Your task -> For the entries below, the expected answer is the line with "Documentație (473, 1657)", the line with "Servicios (988, 38)", and every line between them, exactly as written, and nothing more.

Provided material ->

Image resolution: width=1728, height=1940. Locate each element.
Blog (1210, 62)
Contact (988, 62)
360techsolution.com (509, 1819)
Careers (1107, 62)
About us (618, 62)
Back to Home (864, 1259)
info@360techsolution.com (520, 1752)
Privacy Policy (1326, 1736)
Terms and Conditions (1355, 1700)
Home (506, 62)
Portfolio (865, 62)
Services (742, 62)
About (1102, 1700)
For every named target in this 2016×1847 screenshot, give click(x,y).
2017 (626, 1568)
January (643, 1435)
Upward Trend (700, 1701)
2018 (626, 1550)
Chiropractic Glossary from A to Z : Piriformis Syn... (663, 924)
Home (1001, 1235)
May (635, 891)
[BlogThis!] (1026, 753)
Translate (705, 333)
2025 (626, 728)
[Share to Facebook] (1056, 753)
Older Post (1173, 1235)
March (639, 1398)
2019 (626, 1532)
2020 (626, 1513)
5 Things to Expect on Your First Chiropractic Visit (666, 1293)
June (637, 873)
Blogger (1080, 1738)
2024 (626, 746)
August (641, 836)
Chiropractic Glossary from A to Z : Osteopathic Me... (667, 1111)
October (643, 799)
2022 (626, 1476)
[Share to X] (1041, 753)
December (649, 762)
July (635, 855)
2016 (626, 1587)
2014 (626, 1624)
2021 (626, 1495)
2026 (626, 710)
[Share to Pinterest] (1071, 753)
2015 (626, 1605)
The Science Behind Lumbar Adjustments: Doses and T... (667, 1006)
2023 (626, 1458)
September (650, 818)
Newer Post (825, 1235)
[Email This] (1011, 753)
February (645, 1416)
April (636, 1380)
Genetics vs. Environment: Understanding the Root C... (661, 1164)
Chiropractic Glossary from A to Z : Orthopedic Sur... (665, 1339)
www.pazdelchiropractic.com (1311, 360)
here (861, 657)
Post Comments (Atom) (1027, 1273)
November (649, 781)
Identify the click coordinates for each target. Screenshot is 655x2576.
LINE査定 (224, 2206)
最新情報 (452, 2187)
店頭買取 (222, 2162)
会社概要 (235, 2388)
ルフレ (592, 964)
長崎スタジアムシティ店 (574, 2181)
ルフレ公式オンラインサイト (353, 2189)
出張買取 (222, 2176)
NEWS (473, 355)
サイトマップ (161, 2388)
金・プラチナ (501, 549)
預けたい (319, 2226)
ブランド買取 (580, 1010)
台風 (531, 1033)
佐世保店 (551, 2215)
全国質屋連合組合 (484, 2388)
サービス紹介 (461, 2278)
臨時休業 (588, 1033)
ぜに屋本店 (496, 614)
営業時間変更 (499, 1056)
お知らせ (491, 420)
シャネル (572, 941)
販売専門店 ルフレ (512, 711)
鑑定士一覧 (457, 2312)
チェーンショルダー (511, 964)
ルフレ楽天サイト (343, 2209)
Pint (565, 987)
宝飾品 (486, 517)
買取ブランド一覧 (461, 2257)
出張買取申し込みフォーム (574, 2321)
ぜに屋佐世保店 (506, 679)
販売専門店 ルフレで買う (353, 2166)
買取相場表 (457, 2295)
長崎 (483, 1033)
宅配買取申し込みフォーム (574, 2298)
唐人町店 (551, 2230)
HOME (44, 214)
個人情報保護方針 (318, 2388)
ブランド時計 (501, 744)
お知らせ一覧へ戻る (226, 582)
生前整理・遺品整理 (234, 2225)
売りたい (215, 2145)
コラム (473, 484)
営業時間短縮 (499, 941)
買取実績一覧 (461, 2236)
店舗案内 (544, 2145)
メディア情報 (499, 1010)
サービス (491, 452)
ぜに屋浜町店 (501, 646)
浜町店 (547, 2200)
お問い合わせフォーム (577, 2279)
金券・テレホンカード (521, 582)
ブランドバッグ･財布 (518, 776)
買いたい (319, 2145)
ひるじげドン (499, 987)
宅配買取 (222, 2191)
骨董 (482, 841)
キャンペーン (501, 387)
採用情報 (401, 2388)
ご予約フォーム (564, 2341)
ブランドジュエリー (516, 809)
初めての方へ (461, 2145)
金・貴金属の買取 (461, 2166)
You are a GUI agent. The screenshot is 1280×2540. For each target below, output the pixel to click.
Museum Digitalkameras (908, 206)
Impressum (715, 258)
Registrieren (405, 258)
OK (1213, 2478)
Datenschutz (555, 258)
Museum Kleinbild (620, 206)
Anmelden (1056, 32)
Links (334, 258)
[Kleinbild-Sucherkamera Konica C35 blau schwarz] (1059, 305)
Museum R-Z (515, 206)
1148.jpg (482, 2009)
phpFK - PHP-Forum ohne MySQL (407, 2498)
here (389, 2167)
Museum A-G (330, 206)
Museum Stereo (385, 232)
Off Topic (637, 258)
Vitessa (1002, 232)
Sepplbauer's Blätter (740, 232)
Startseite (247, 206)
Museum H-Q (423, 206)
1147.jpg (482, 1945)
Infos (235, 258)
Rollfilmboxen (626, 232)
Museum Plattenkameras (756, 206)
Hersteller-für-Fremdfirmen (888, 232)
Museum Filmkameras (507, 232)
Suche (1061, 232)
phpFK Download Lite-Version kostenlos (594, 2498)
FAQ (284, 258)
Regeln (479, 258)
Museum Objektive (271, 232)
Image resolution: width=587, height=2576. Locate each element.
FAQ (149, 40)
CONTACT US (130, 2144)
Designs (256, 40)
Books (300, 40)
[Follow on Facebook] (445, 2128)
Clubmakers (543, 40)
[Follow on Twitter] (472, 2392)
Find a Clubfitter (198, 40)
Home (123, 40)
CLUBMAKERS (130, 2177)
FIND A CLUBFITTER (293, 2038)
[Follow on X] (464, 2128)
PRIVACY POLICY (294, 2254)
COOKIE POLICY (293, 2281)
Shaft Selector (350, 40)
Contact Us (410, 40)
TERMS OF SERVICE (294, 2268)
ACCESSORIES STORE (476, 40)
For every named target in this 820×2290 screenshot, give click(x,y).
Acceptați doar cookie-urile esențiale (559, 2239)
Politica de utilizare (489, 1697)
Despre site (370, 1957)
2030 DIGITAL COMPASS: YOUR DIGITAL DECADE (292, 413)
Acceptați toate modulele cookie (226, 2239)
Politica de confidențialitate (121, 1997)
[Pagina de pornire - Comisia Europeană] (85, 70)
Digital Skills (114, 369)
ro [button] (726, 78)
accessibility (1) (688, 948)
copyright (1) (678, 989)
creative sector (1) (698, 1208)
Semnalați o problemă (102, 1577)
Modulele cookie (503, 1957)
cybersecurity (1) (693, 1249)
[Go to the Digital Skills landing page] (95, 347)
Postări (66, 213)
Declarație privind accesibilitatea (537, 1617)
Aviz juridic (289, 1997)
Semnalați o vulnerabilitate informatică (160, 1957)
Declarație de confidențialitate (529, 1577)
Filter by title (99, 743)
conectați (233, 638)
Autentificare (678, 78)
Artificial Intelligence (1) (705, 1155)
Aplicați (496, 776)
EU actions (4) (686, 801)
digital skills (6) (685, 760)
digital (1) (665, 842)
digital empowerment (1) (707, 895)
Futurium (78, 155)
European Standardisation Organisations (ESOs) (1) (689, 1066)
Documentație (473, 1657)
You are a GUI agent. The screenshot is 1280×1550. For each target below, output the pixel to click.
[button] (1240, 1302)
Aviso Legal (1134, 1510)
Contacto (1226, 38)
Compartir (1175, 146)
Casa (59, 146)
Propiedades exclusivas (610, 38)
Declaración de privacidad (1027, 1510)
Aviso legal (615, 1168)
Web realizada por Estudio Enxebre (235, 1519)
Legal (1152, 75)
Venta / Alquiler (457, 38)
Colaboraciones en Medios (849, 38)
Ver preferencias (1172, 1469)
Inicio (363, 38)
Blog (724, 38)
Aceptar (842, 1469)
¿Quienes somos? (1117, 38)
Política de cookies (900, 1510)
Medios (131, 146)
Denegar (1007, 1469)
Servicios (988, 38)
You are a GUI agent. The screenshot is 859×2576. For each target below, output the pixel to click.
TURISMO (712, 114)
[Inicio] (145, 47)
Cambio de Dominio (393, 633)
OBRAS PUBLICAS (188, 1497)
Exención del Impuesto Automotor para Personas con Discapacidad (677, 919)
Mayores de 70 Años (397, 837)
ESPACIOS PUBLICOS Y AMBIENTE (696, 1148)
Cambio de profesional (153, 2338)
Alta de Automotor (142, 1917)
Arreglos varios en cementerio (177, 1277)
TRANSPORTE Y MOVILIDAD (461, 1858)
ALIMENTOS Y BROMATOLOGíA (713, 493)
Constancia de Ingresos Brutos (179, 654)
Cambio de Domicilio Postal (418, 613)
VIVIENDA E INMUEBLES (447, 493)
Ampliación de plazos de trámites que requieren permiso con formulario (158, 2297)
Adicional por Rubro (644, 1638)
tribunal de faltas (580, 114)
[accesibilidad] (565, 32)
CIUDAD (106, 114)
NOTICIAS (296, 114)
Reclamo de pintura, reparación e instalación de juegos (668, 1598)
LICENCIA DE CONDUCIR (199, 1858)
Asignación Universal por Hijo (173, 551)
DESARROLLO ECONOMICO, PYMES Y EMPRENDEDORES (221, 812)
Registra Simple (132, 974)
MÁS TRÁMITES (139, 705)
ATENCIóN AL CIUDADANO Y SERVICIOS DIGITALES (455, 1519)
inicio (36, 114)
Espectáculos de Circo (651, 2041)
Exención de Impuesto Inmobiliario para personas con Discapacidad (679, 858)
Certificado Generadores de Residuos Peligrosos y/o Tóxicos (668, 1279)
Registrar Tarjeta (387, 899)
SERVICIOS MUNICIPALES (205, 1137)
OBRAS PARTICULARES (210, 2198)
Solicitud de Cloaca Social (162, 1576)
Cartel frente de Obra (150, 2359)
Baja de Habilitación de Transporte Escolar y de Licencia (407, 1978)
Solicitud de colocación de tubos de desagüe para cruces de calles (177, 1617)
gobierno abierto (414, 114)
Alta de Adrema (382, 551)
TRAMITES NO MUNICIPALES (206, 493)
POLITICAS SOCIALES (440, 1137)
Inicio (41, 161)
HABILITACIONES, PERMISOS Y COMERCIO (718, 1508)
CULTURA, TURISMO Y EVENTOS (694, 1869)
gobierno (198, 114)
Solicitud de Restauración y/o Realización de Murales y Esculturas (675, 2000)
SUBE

Answer for this exercise ->
Documentație (473, 1657)
You are a GUI agent. The screenshot is 1280×1550. For each target below, output the pixel to click.
[button] (1240, 1302)
Aviso Legal (1134, 1510)
Contacto (1226, 38)
Compartir (1175, 146)
Casa (59, 146)
Propiedades exclusivas (610, 38)
Declaración de privacidad (1027, 1510)
Aviso legal (615, 1168)
Web realizada por Estudio Enxebre (235, 1519)
Legal (1152, 75)
Venta / Alquiler (457, 38)
Colaboraciones en Medios (849, 38)
Ver preferencias (1172, 1469)
Inicio (363, 38)
Blog (724, 38)
Aceptar (842, 1469)
¿Quienes somos? (1117, 38)
Política de cookies (900, 1510)
Medios (131, 146)
Denegar (1007, 1469)
Servicios (988, 38)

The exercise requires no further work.